Records contained in a dataset

━━━━━━━━━━

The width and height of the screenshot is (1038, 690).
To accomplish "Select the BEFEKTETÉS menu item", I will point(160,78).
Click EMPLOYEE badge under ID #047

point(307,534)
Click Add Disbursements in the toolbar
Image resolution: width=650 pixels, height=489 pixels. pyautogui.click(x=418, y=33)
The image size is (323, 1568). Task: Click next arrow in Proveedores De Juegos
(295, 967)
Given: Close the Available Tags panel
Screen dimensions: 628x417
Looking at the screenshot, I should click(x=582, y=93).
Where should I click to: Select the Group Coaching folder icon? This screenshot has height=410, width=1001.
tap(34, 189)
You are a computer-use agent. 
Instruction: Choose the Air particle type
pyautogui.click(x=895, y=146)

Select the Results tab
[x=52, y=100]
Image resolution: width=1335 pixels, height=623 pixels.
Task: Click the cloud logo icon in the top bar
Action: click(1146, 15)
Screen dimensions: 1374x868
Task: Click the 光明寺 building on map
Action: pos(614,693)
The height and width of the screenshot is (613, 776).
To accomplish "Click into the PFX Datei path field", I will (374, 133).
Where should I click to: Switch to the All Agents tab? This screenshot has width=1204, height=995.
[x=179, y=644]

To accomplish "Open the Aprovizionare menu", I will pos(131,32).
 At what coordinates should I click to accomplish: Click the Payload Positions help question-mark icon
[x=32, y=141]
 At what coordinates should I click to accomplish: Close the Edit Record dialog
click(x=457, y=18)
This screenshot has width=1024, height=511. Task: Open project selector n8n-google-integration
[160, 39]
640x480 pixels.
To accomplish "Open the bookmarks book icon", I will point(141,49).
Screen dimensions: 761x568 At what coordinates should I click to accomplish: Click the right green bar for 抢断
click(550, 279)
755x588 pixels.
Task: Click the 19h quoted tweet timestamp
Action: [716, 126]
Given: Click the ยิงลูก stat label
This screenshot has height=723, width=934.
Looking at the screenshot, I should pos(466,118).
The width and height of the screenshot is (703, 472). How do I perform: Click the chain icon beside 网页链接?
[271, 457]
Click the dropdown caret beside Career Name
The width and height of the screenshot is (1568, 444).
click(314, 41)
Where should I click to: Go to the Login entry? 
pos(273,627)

━━━━━━━━━━

Set down all of the entries exactly, please.

▶ _Task result_
The width and height of the screenshot is (1038, 690).
To accomplish "Select the BEFEKTETÉS menu item", I will point(160,78).
Click EMPLOYEE badge under ID #047

point(307,534)
Click Add Disbursements in the toolbar
Image resolution: width=650 pixels, height=489 pixels. pyautogui.click(x=418, y=33)
The image size is (323, 1568). Task: Click next arrow in Proveedores De Juegos
(295, 967)
Given: Close the Available Tags panel
Screen dimensions: 628x417
Looking at the screenshot, I should click(x=582, y=93).
Where should I click to: Select the Group Coaching folder icon? This screenshot has height=410, width=1001.
tap(34, 189)
You are a computer-use agent. 
Instruction: Choose the Air particle type
pyautogui.click(x=895, y=146)

Select the Results tab
[x=52, y=100]
Image resolution: width=1335 pixels, height=623 pixels.
Task: Click the cloud logo icon in the top bar
Action: click(1146, 15)
Screen dimensions: 1374x868
Task: Click the 光明寺 building on map
Action: pos(614,693)
The height and width of the screenshot is (613, 776).
To accomplish "Click into the PFX Datei path field", I will (374, 133).
Where should I click to: Switch to the All Agents tab? This screenshot has width=1204, height=995.
[x=179, y=644]

To accomplish "Open the Aprovizionare menu", I will pos(131,32).
 At what coordinates should I click to accomplish: Click the Payload Positions help question-mark icon
[x=32, y=141]
 At what coordinates should I click to accomplish: Close the Edit Record dialog
click(x=457, y=18)
This screenshot has width=1024, height=511. Task: Open project selector n8n-google-integration
[160, 39]
640x480 pixels.
To accomplish "Open the bookmarks book icon", I will point(141,49).
Screen dimensions: 761x568 At what coordinates should I click to accomplish: Click the right green bar for 抢断
click(550, 279)
755x588 pixels.
Task: Click the 19h quoted tweet timestamp
Action: [716, 126]
Given: Click the ยิงลูก stat label
This screenshot has height=723, width=934.
Looking at the screenshot, I should pos(466,118).
The width and height of the screenshot is (703, 472). How do I perform: Click the chain icon beside 网页链接?
[271, 457]
Click the dropdown caret beside Career Name
The width and height of the screenshot is (1568, 444).
click(314, 41)
Where should I click to: Go to the Login entry? 
pos(273,627)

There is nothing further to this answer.